**Provided information:**
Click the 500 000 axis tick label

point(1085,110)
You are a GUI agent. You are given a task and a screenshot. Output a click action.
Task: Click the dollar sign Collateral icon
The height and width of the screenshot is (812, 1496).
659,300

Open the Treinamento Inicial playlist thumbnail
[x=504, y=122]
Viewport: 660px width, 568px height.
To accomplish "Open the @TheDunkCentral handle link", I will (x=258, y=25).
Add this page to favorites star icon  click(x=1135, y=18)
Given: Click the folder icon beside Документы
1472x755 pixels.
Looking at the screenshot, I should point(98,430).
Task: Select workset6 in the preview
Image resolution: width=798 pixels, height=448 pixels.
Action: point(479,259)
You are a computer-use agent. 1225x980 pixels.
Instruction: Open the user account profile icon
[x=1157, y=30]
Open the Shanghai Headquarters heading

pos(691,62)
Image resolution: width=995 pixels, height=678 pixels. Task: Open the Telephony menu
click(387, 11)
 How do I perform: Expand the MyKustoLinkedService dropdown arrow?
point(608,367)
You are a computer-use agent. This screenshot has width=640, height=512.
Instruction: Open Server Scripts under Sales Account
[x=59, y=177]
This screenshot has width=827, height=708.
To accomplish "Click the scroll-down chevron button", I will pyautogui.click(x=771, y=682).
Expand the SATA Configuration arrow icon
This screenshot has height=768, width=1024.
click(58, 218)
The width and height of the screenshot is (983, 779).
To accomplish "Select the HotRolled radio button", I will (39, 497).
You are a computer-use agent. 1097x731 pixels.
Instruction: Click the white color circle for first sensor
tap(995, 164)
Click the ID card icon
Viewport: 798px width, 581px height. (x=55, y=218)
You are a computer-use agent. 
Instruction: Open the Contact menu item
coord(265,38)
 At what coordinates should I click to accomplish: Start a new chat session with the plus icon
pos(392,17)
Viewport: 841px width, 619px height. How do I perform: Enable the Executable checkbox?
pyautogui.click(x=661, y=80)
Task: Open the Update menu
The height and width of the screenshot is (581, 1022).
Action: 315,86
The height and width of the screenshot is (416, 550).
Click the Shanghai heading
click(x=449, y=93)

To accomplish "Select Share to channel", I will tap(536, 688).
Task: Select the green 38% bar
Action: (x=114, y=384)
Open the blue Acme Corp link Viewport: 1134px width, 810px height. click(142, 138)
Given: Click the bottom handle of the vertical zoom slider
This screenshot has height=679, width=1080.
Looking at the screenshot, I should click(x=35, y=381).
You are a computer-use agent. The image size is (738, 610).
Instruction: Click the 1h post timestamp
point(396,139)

**What needs to be done:** Write out, please, only the lines from the one with "Given: Click the bottom" through the last line above, both included and unchanged.

**Answer to this exercise:**
Given: Click the bottom handle of the vertical zoom slider
This screenshot has height=679, width=1080.
Looking at the screenshot, I should click(x=35, y=381).
You are a computer-use agent. The image size is (738, 610).
Instruction: Click the 1h post timestamp
point(396,139)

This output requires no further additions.